The only other thing I will say about our wedding was that it just felt right. We have always felt God’s blessing in our union, and on that day, it was evident in every single moment.
Like many of us in our community, Steve and I have attended more weddings in the last few months than we did during the whole decade that preceded the passing of the Delaware Marriage Equality Act and the Defense of Marriage Act ruling by the Supreme Court. Suddenly this summer, marriage equality became not just possible for us, but real and meaningful. At every single same sex marriage I’ve attended, I—and most of the guests there—have been moved to tears.
Beyond weddings, 2013 has been another extraordinary year for CAMP Rehoboth. Our advocacy work, not just for marriage equality, but in diversity training, gender issues, and health and counseling matters continues to provide our community a strong center of support. We take our call to be “the heart of the community” very seriously, and we are the first place many locals and visitors turn for information, resources, and involvement in all aspects of community life.
In 2013, CAMP Rehoboth is still largely a volunteer organization. For our size and budget, we continue to have a relatively small paid staff, and are dependent on the amazing talents and support our volunteers bring to the organization. From office help to staff level positions, volunteers keep CAMP Rehoboth running.
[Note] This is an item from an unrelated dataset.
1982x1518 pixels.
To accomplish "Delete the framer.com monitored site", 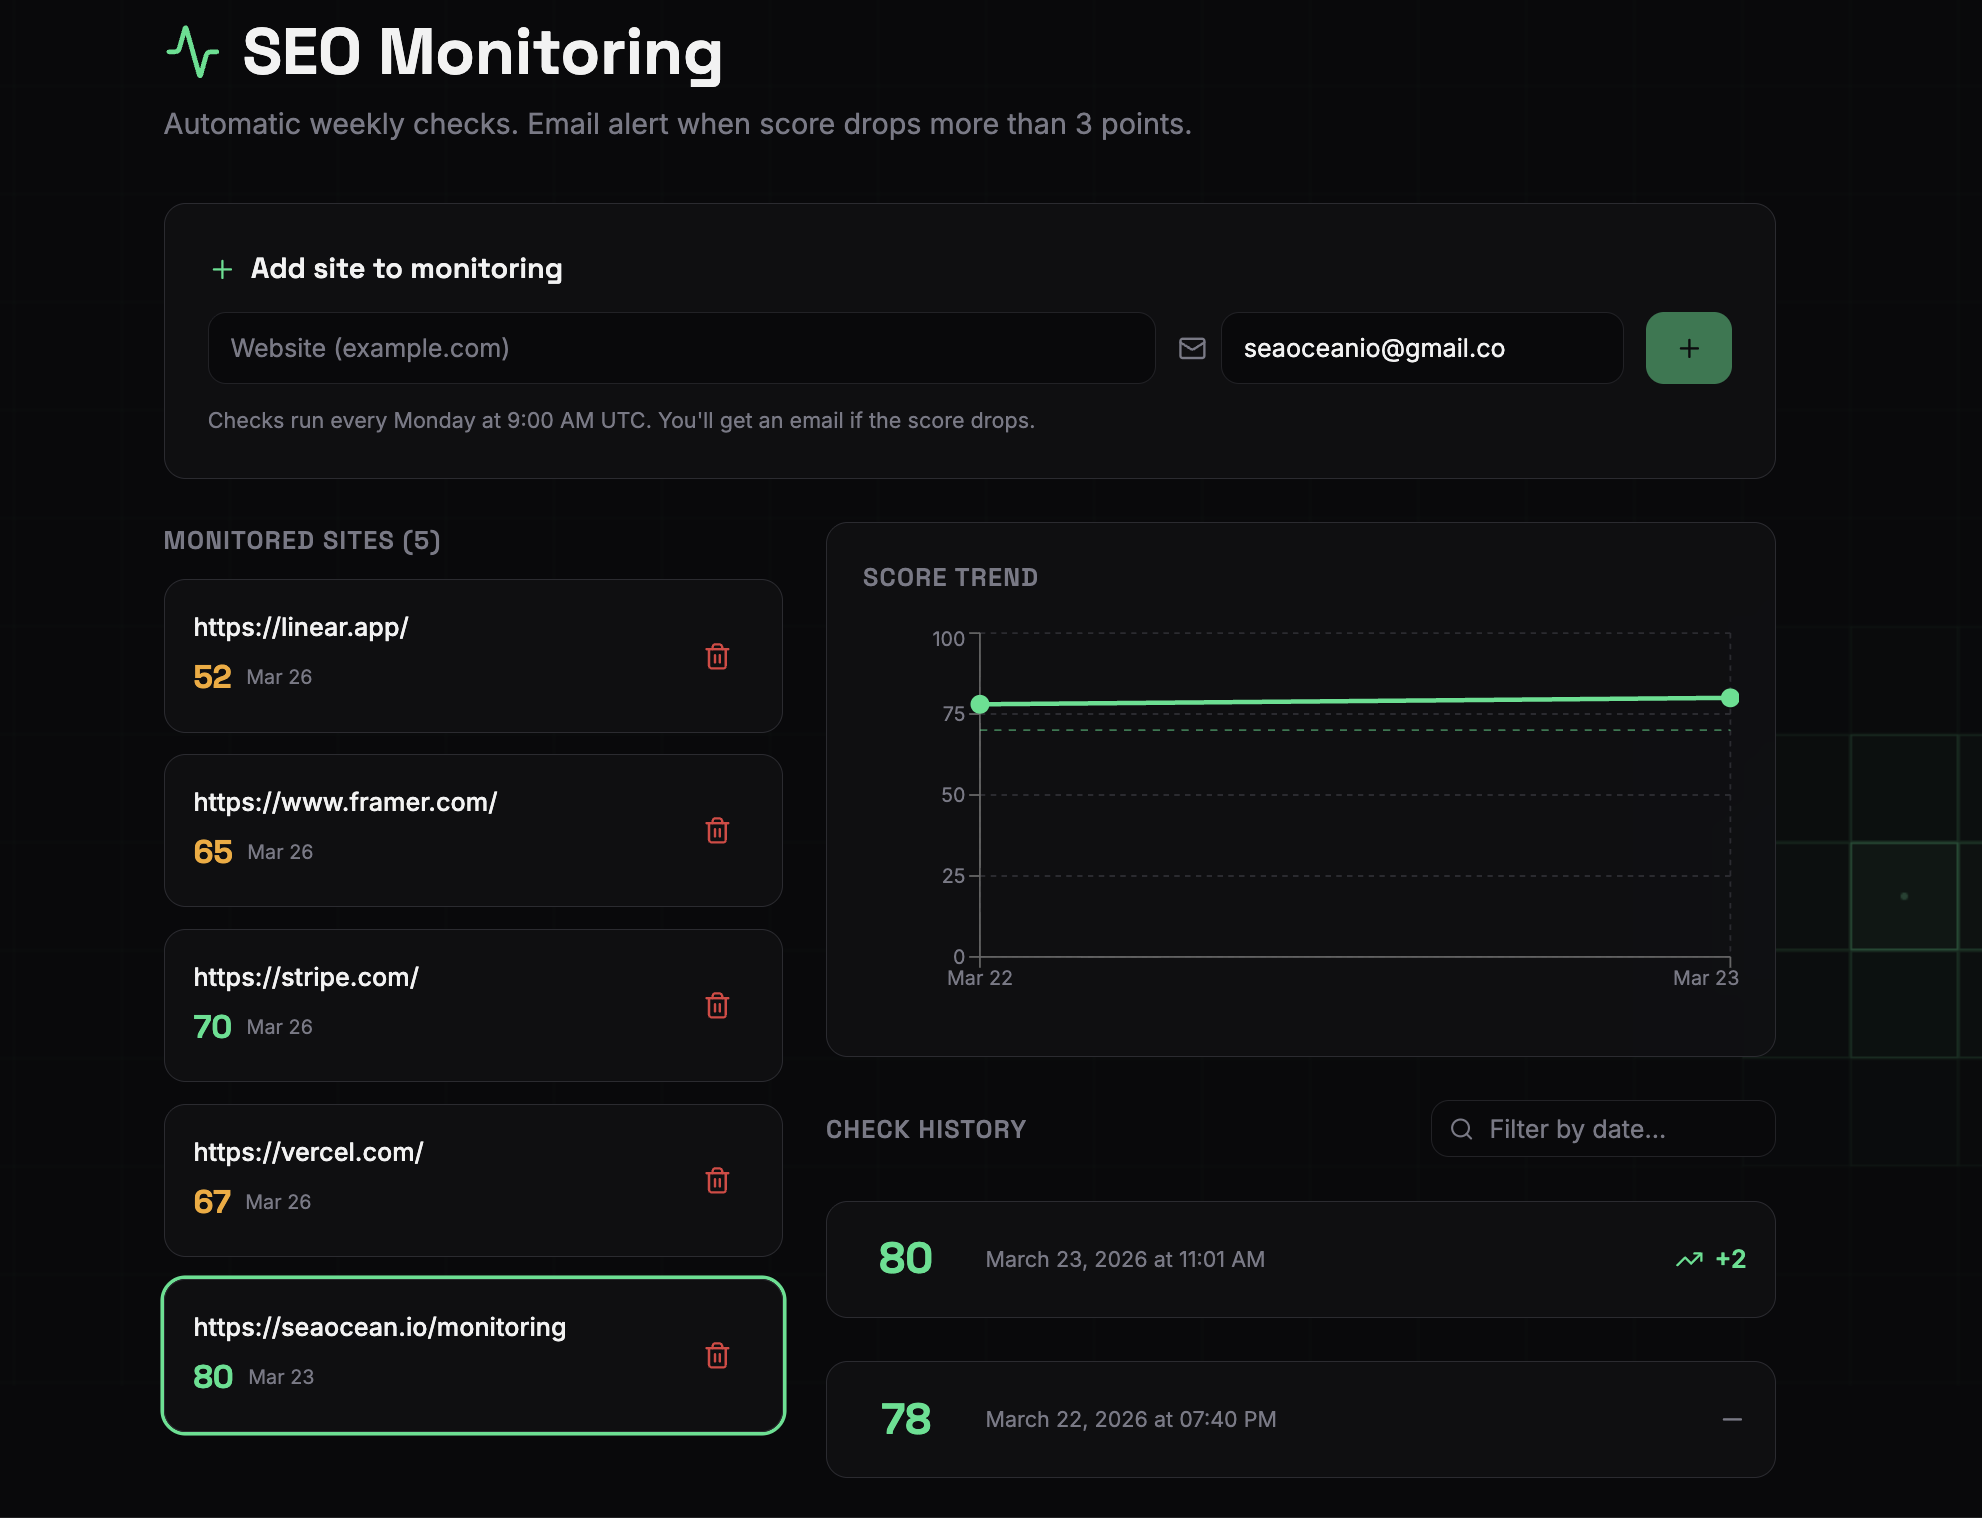I will point(717,830).
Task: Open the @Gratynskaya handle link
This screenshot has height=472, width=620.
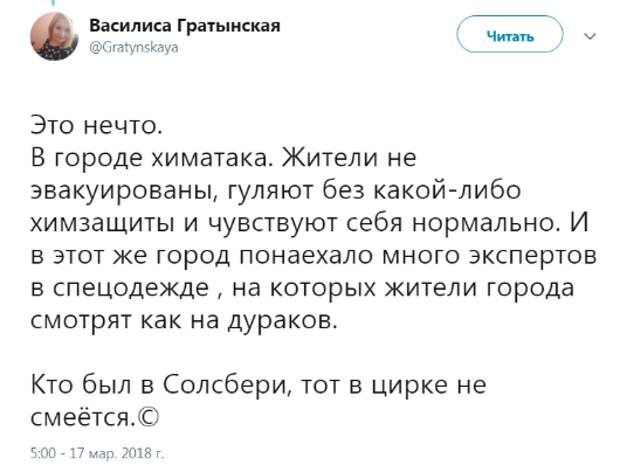Action: click(134, 48)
For that reason, we’ve spent a lot of time over the past year developing our volunteer training and finding ways to recognize and celebrate the roles volunteers play in our organization.
Sometimes it is easy to forget that our Board of Directors are all volunteers, as well, and yet each one of them takes on the extra responsibilities of chairing the never-ending committee work of the organization. During 2013, the Board tackled the tough matter of succession and emergency planning—not that Steve and I, or any of our top leaders are going anywhere in the immediate future—and we feel we’ve at least set in motion a process that will make future change easier to handle.
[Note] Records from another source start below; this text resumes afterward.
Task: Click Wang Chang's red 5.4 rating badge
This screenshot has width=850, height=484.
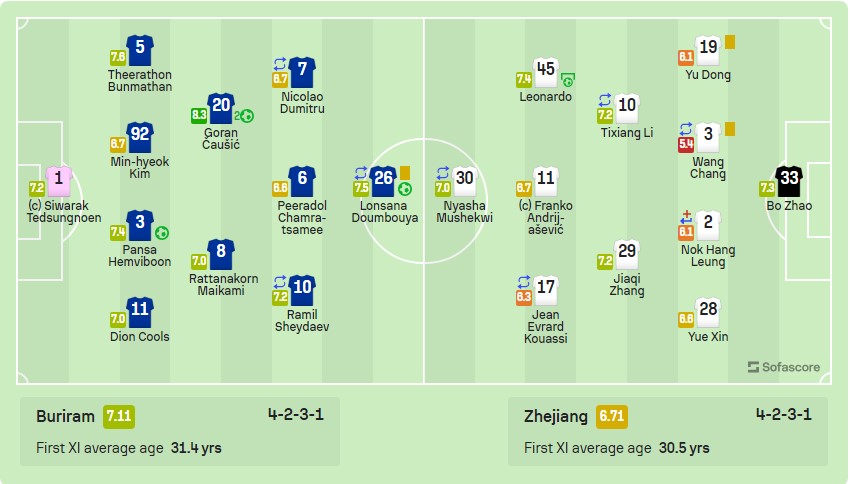Action: click(686, 144)
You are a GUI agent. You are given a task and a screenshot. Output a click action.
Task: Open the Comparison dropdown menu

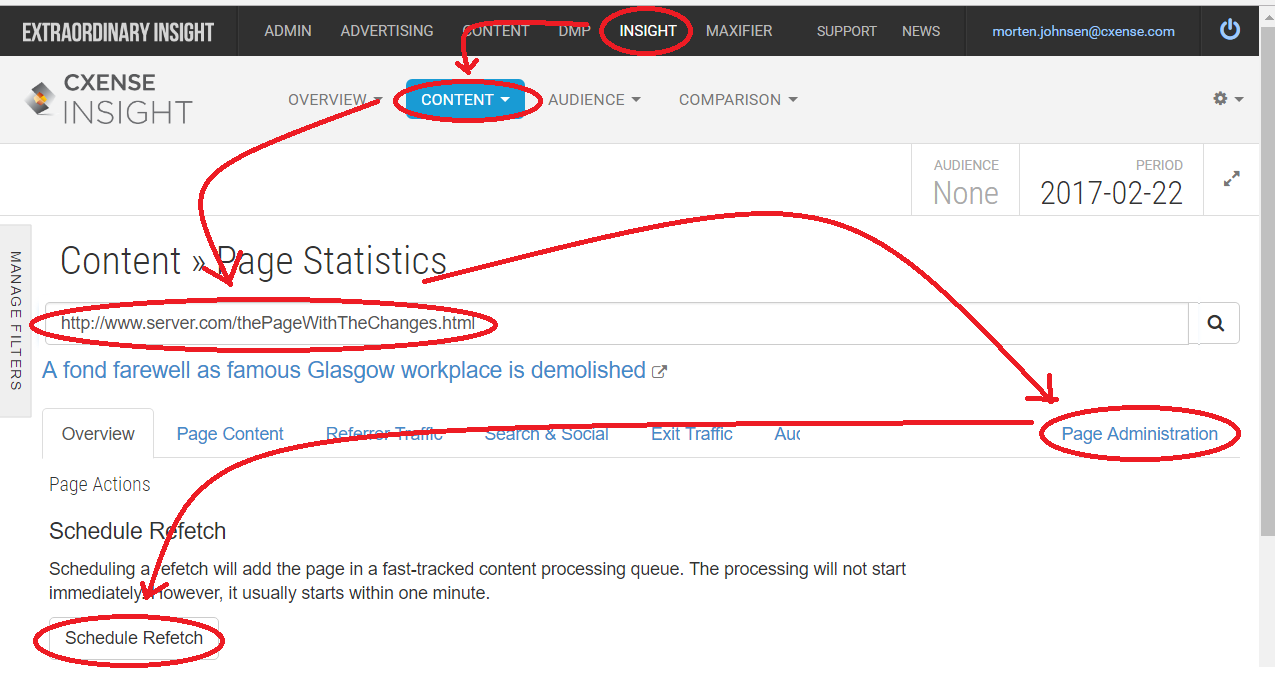tap(738, 100)
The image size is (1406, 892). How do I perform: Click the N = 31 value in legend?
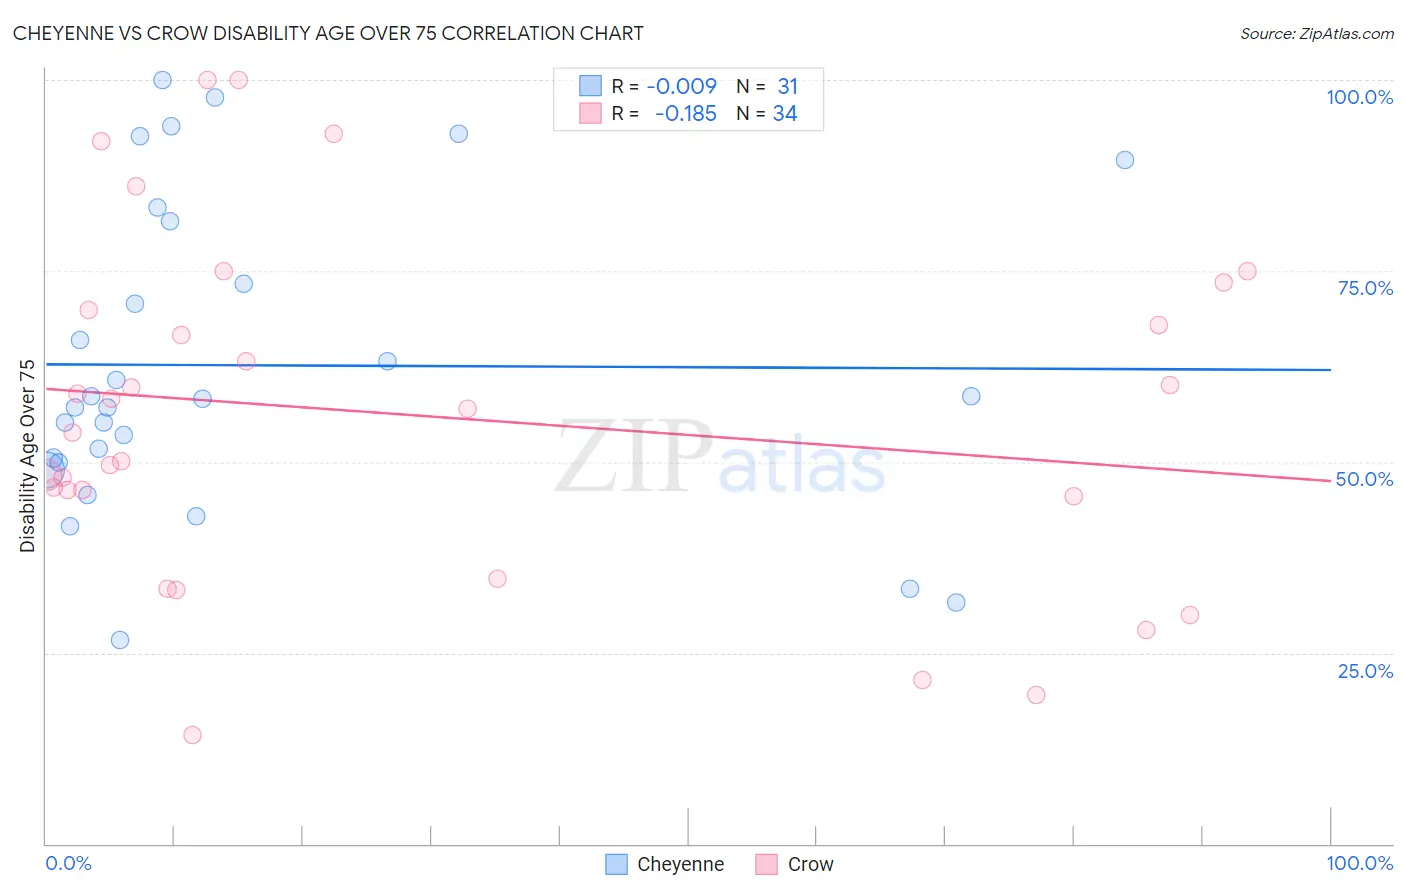coord(767,86)
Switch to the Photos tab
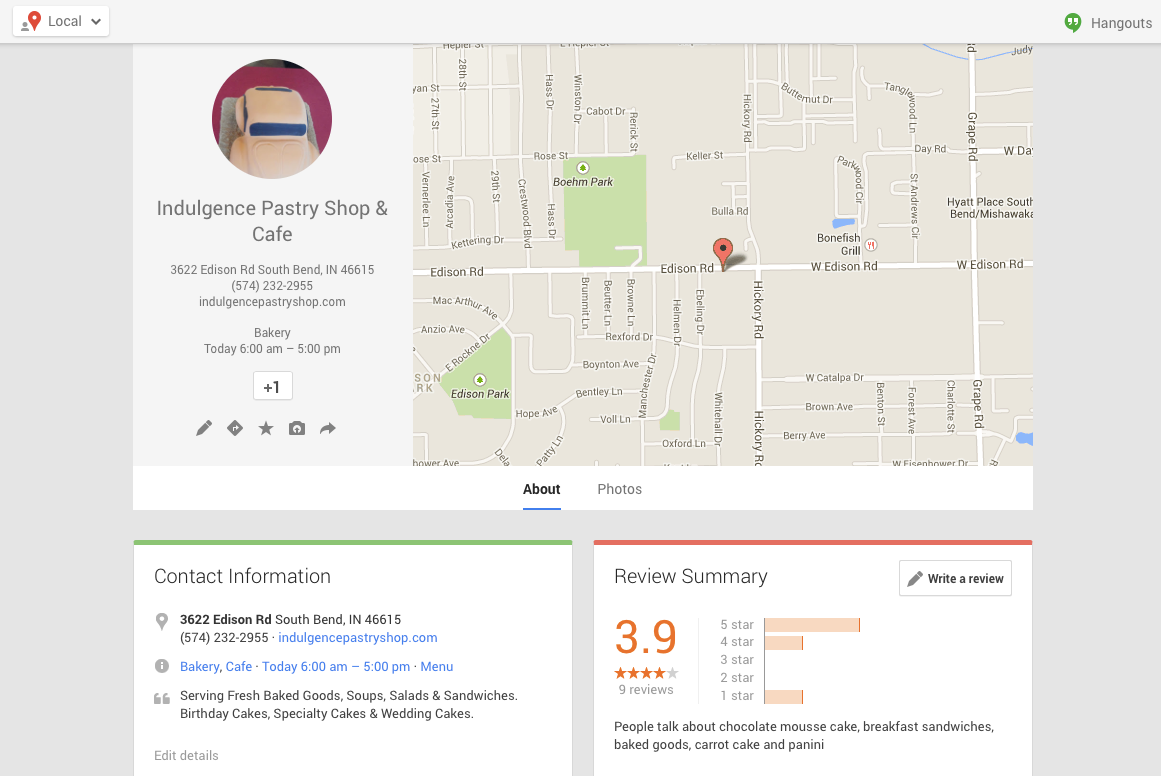The width and height of the screenshot is (1161, 776). pos(619,489)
When Chris Beagle toasted us at our wedding, he joked that there would be an auction immediately following the reception. (Hmmm?…too bad we didn’t think of that! Kidding!) The truth, of course, is that non-profit organizations like ours are always raising money. We have to. Fortunately, we have incredible support from our community; in 2013, our CAMP Rehoboth members and event sponsors made a huge part of the work we do possible. As we ask every year at this time: please consider making an end-of-the-year donation or sign-up or upgrade your membership in our organization.
Over the many years we have worked to make CAMP Rehoboth a success, I have always been dazzled by the support we have received from this community. In 2013, there has been a strong feeling that our perseverance has paid off. The change is as real as the wedding ring many of us now wear on our finger.
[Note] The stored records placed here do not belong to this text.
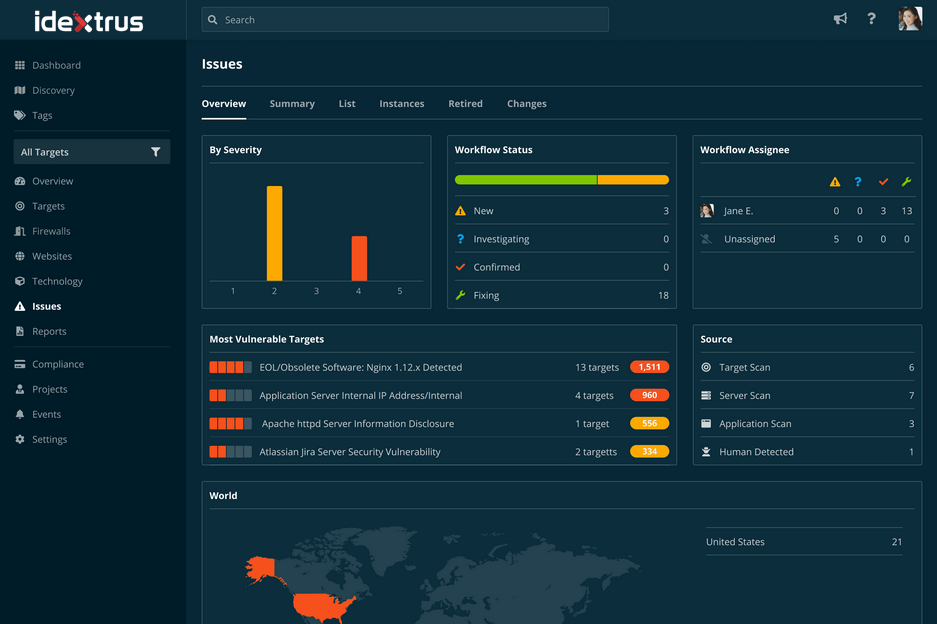Click the Discovery map icon in sidebar
Screen dimensions: 937x624
[x=20, y=90]
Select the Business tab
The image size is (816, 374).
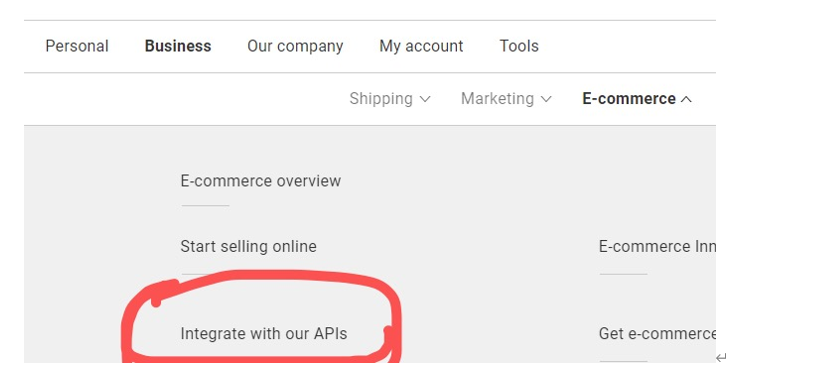tap(178, 46)
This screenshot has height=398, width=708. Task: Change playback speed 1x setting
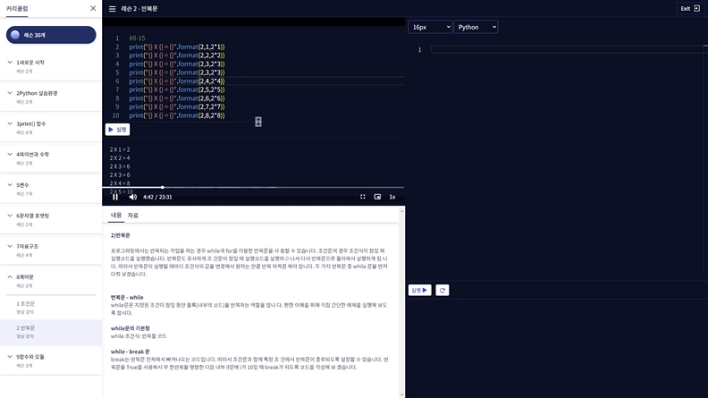(392, 197)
A few days ago, Steve and I stood chatting in the hall of CAMP Rehoboth with the original Blue Moon owner, and long-time friend, Joyce Felton. Joyce and others like her, set the stage for the Rehoboth we know today. Standing there reminiscing about our early years in RB, reminded me that when the Blue Moon opened on Baltimore Avenue more than 30 years ago, gay life spilled out onto the streets of this town in a way it had never done before. It has never gone back into the closet.
To all who worked to make 2013 an amazing year for CAMP Rehoboth and for our community, thank you! This is one year we will not soon forget.
Murray Archibald, CAMP Co-founder and President of the Board of Directors of CAMP Rehoboth, is an artist in Rehoboth Beach.